— В чем же смысл сказки, господин Сталин? Может быть, поясните?
— Кого любят, тот побеждает. Кто бельчонок, понятно?
Я не успела ответить. В этот момент снова вошел секретарь и снова поднес вождю полоску бумаги с каким-то отпечатанным на ней текстом.
Сталин усмехнулся в усы.
— Вторая ласточка! Как остальные наркоматы, Александр Владимирович?
— Остальные наркоматы ничего не поняли и задают недоуменные вопросы.
— Благодарю! Посадите в приемной кого-нибудь вместо себя и поспите хоть чуть-чуть.
— Любочка посидит, товарищ Сталин.
— Любочка так Любочка».
10
Чайник кипел на примусе, но я не замечал, увлеченный рассказом Лены. Она, мило посмеиваясь, продолжала свое повествование.
«Когда секретарь вышел, товарищ Сталин посмотрел на Лобка и поймал его затравленный взгляд.

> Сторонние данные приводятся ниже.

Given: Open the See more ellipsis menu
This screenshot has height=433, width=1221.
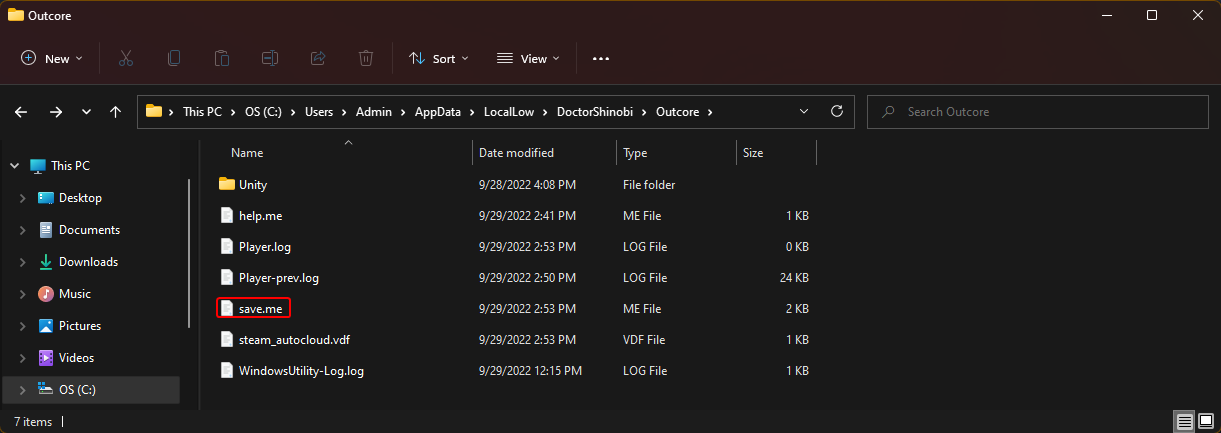Looking at the screenshot, I should coord(600,58).
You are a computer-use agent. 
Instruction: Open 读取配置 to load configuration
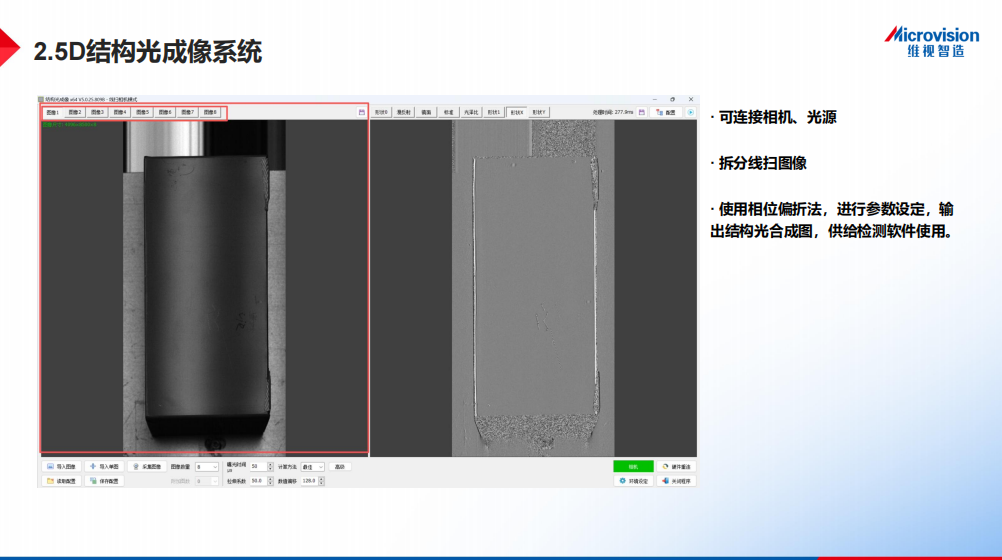pyautogui.click(x=61, y=481)
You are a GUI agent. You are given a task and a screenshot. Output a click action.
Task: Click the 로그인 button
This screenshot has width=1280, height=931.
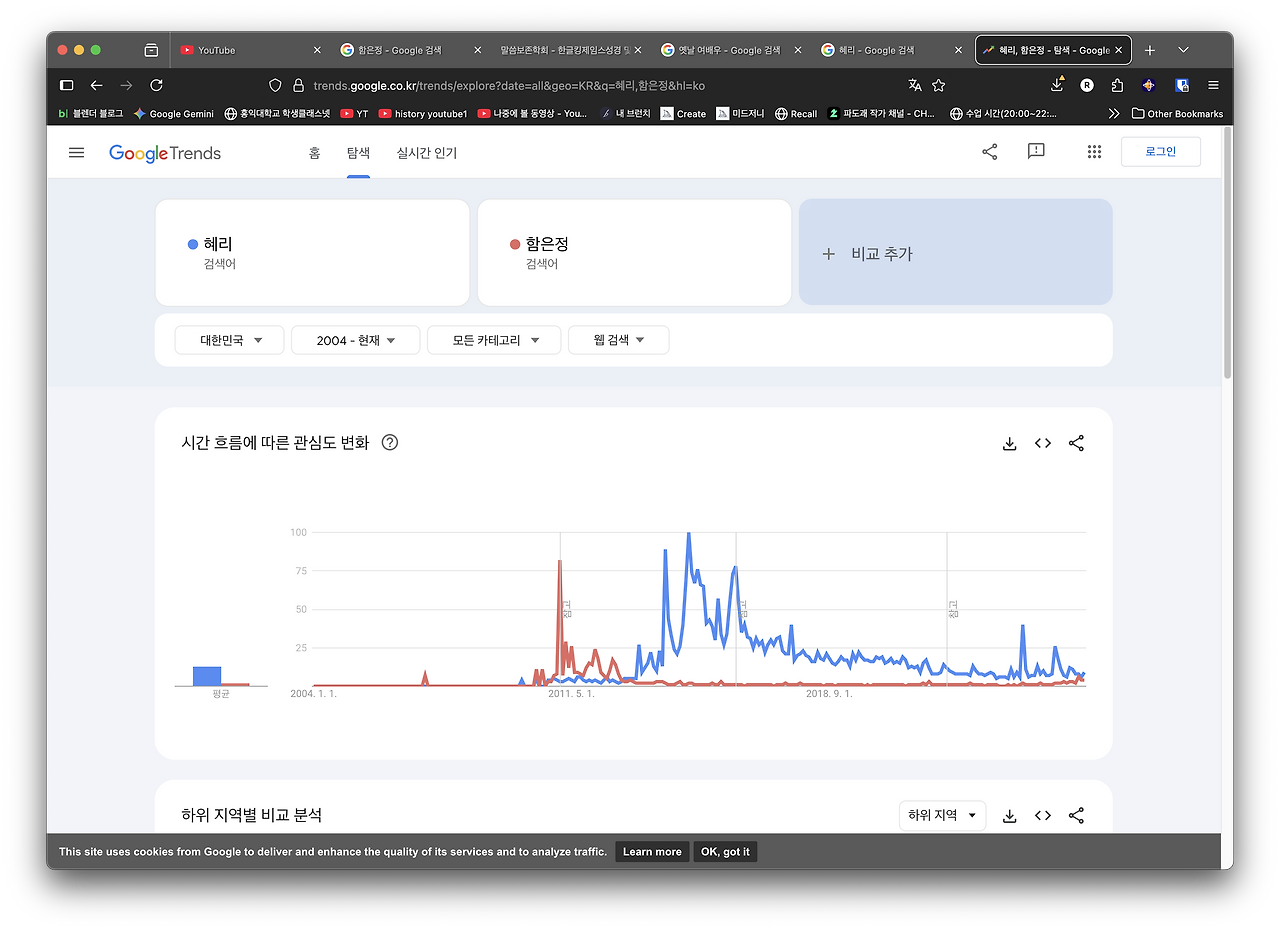coord(1160,151)
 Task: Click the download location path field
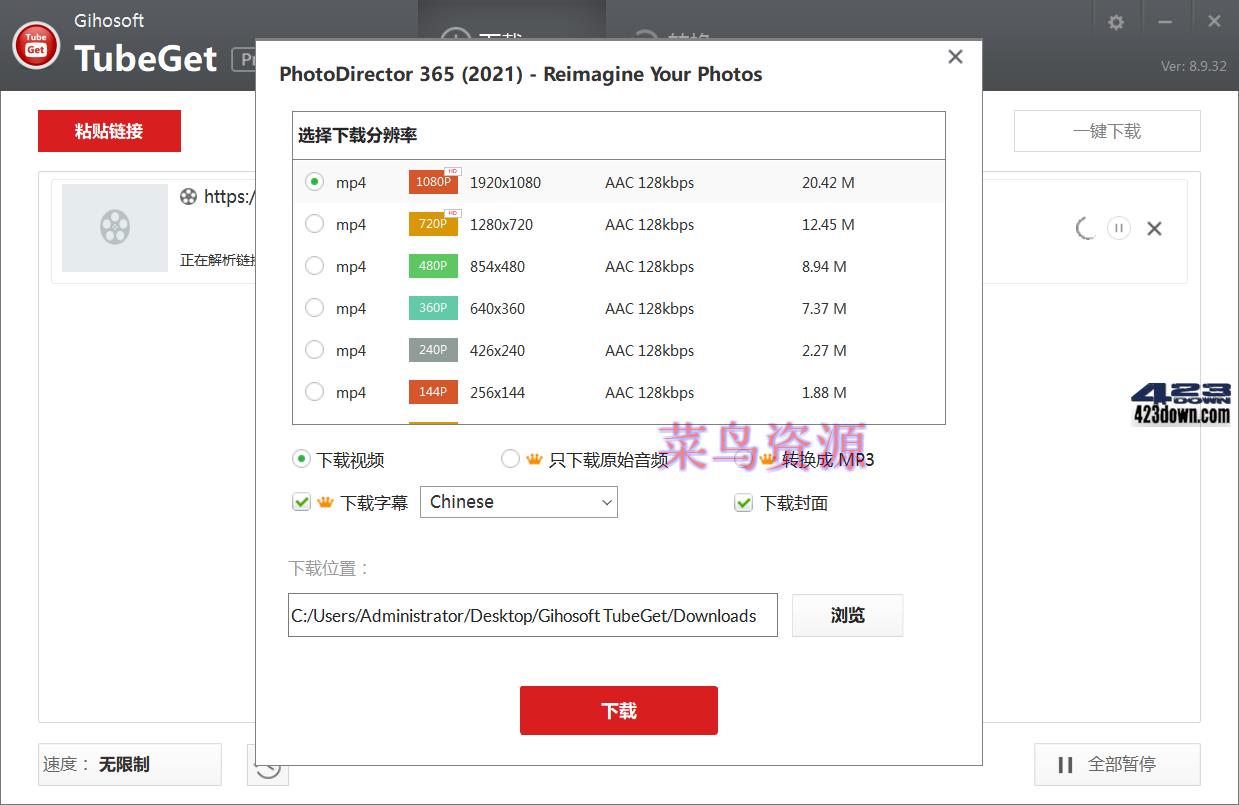click(x=533, y=615)
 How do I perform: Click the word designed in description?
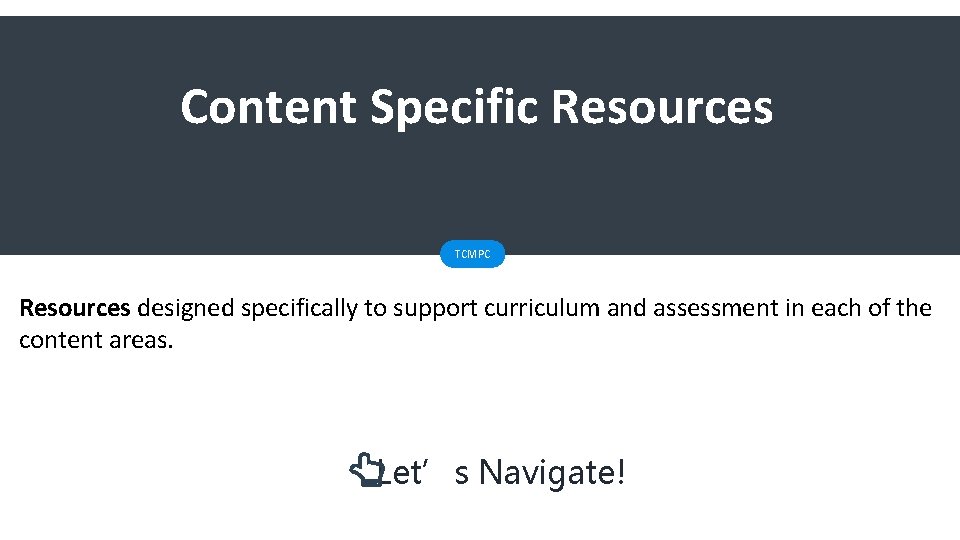point(185,308)
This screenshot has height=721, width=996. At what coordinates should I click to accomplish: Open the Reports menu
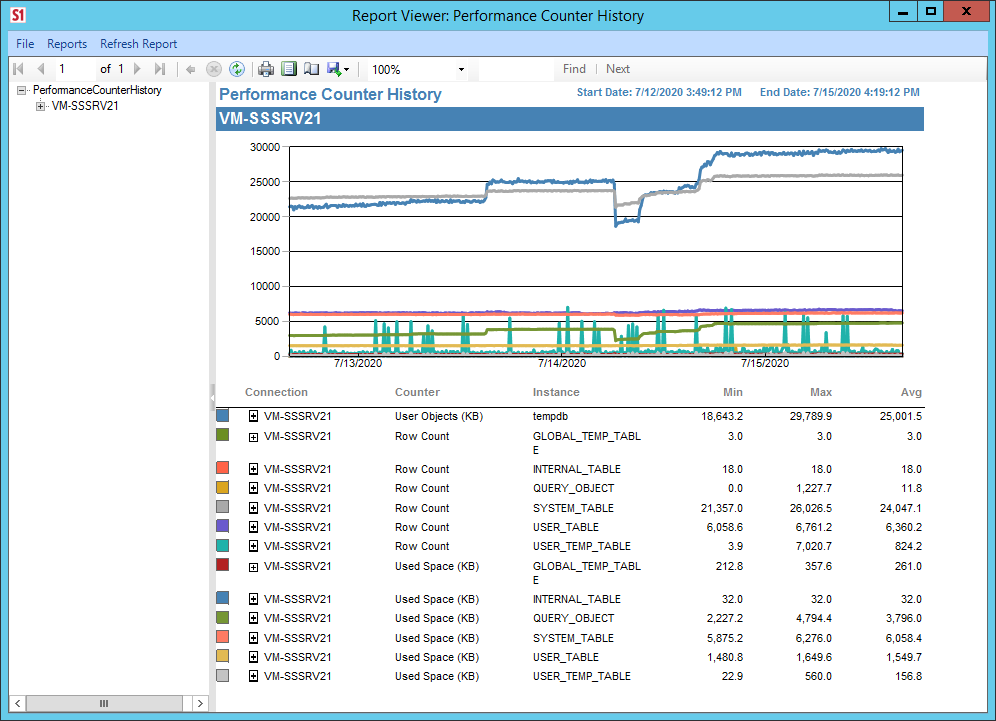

Так дрессировщик в цирке ловит взгляд провинившегося зверя, чтобы морально добить его.
Кажется, Лобок давно начал догадываться, что перед ним ломают комедию, но, как видно, он выжидал, пока не зная, как поступить. Какая-то вязкая, как болотная жижа, сила все время уводила его взгляд в сторону от властного и требовательного взгляда вождя.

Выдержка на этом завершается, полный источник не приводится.